• Work order:
Return the lines of the material below verbatim, from its first line through the line containing "center [1055, 34].", both included.

Collection entries:
---
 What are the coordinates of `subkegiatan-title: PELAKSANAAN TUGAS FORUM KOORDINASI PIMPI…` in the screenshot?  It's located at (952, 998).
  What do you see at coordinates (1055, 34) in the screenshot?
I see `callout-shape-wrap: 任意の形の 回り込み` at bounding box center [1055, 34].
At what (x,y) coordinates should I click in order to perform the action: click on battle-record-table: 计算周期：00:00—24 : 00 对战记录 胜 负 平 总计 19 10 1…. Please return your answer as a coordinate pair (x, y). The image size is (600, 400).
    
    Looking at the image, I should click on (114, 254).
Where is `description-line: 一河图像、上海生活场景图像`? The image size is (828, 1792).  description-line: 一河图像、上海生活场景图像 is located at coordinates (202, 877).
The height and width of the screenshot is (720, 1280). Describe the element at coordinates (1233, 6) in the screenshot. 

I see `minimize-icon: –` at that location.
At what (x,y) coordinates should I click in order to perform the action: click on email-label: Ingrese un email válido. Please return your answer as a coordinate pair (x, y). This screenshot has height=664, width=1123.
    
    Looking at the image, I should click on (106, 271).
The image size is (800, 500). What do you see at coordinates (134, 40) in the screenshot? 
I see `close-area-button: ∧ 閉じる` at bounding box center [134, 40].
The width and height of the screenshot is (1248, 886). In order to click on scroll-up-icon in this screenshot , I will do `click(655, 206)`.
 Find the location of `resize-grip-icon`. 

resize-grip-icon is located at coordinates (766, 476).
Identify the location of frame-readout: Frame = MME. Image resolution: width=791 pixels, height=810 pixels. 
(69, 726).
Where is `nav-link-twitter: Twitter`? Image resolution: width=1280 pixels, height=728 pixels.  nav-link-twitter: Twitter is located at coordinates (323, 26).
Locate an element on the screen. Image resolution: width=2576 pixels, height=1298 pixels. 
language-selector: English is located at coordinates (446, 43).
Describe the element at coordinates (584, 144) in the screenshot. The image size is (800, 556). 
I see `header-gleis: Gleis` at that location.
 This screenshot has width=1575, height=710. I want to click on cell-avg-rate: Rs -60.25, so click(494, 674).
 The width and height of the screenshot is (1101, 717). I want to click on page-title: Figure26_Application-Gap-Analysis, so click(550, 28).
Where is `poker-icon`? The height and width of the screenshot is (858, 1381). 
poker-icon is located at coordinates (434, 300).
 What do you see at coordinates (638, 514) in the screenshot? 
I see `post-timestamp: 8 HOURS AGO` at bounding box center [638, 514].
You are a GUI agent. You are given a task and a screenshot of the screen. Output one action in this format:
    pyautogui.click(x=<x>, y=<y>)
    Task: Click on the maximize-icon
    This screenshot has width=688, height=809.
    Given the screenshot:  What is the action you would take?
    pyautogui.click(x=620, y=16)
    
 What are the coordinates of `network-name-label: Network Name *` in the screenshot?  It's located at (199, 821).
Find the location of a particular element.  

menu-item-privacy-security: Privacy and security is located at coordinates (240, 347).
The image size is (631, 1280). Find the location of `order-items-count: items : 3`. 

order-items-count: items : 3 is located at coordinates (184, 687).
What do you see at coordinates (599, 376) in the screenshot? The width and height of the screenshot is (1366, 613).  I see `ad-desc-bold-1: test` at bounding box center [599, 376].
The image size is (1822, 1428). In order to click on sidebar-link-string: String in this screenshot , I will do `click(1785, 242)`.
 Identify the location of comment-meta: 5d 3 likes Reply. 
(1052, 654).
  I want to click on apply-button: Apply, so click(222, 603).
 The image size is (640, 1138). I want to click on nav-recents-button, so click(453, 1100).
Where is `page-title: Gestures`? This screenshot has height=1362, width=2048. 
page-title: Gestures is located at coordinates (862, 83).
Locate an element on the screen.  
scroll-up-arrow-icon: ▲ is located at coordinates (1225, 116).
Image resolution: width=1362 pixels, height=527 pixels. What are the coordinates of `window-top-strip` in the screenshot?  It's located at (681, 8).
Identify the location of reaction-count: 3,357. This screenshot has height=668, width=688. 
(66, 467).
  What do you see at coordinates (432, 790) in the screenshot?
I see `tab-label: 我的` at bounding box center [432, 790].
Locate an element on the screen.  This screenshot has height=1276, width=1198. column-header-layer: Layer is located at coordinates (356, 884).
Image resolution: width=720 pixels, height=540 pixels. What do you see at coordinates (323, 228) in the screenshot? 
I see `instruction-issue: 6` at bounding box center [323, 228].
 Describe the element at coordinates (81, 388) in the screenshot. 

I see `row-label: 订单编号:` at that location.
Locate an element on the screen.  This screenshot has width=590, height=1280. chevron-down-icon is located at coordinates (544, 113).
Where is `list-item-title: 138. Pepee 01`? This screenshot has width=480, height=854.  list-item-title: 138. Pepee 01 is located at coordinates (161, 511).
---
• Answer area:
 What are the coordinates of `subkegiatan-title: PELAKSANAAN TUGAS FORUM KOORDINASI PIMPI…` in the screenshot?  It's located at (952, 998).
  What do you see at coordinates (1055, 34) in the screenshot?
I see `callout-shape-wrap: 任意の形の 回り込み` at bounding box center [1055, 34].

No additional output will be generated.